Trato de nunca apuntar a nadie con mi dedo índice, aunque yo entienda, errado o no, que lo merezca. Cada vez que observo alguna conducta que considero inadecuada, trato de colocarme en el lugar de esa persona y confieso que muchas de las actuaciones que en principio condenaba, llega un momento en que las entiendo e incluso justifico.
Naturalmente, no me refiero a hechos claros y premeditados de maldad y de odio, al igual que de violaciones conscientes de la ley, que en esas circunstancias no hay excusas posibles. Existe una base moral que nos permite diferenciar el bien del mal.

Y una de las lecciones que he aprendido para ser mejor persona y más útil al prójimo y a la sociedad, es tratar de no juzgar la conducta humana, salvo que sea para algo agradable que promueva lo bueno y el desarrollo del receptor.

Hace tiempo fui juez de los tribunales de la República. Cuando me llegaba un caso, pensaba: “¿Y quién soy para establecer cuál de las partes es culpable o inocente? ¿Acaso tenía condiciones extraordinarias para en un santiamén certificar de qué lado estaban los principios? ¿Y si me equivocaba?”.
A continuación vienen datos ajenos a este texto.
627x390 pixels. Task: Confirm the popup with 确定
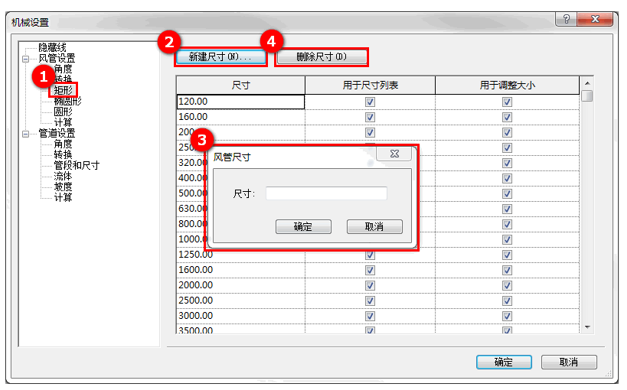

Mi decisión podía ser determinante en el porvenir de un trabajador y de su familia o el motivo para que un pequeño negocio quebrara, sufriendo así el empleador y todos sus dependientes. En mis manos estaba el futuro de muchos. Solo trataba de cumplir mi deber, a sabiendas de que podía fallar, pero siempre actuando de la mejor buena fe, que eso era (y es) lo importante en la vida.
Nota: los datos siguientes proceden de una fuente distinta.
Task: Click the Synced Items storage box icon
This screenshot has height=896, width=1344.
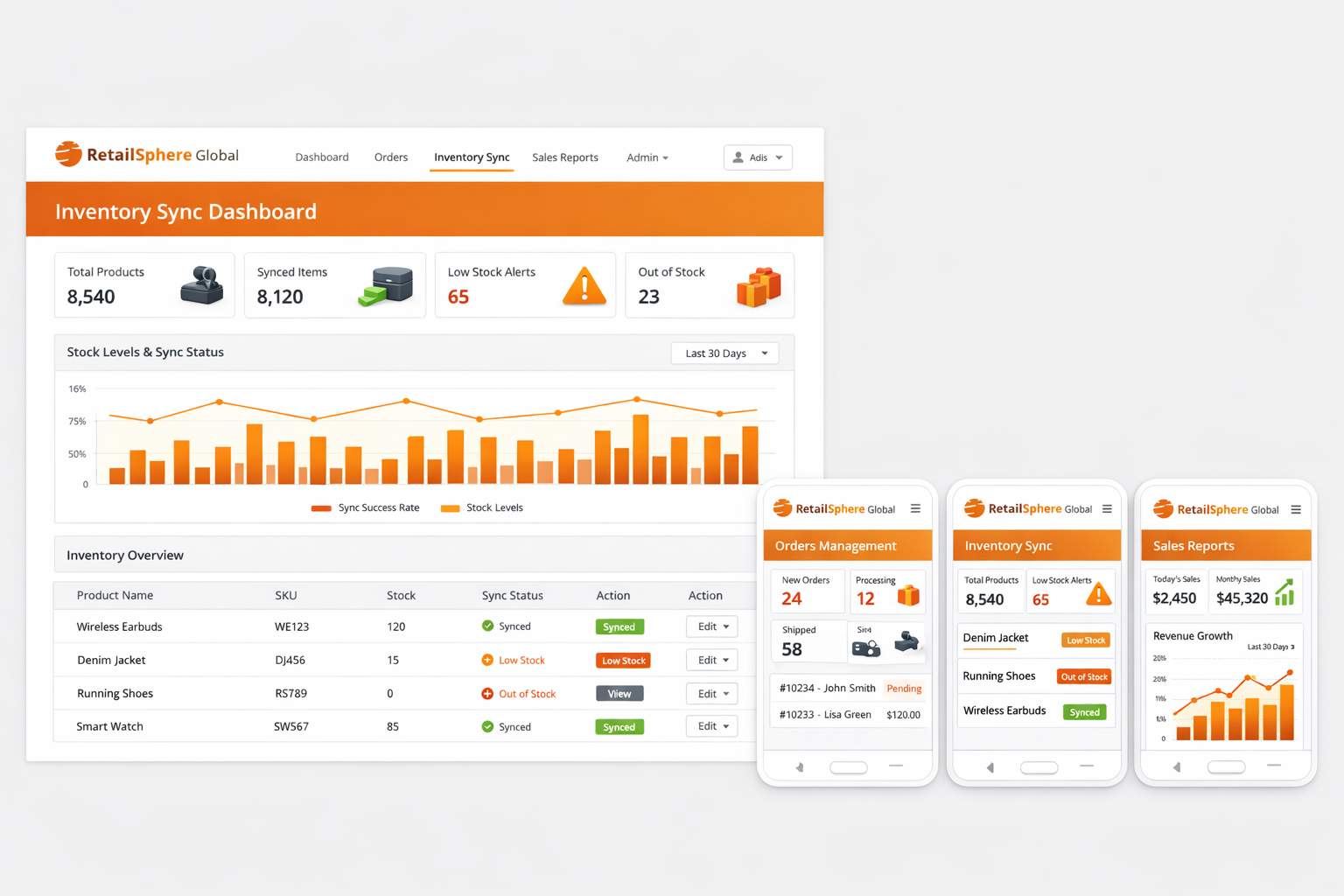Action: point(386,286)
Lo lamentable era que en ocasiones imponer la ley no necesariamente implicaba aplicar justicia, pues un tecnicismo derrumbaba los argumentos de quien yo creía tenía la razón, lo que era más doloroso. ¡Cuántas veces me encontré obligado a condenar a alguien noble e inclinar la balanza a favor de un farsante!

A pesar de estas meditaciones jurídicas y filosóficas, las que pretendía llevar a la práctica, cometí errores. Hubo casos en los cuales, luego de analizar todo con detenimiento, concluía que mi sentencia no fue la adecuada. Y eso me llegaba hondo, aunque siempre busqué tener un caparazón en mi corazón.
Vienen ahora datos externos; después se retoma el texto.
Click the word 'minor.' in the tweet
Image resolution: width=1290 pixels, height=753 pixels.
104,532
Así las cosas, evito considerarme superior en cualquier escenario y jurar que lo que expreso es palabra de Dios, aunque lo hagan con la mejor de las intenciones, porque de autoengaños está repleto el mundo.

Seamos humildes y tolerantes en nuestras misiones, sean éstas sencillas o trascendentes y, lo siguiente es esencial, seamos prudentes al juzgar a los demás, pero razonablemente firmes al hacerlo con nosotros mismos, pues debemos ser ejemplos a seguir.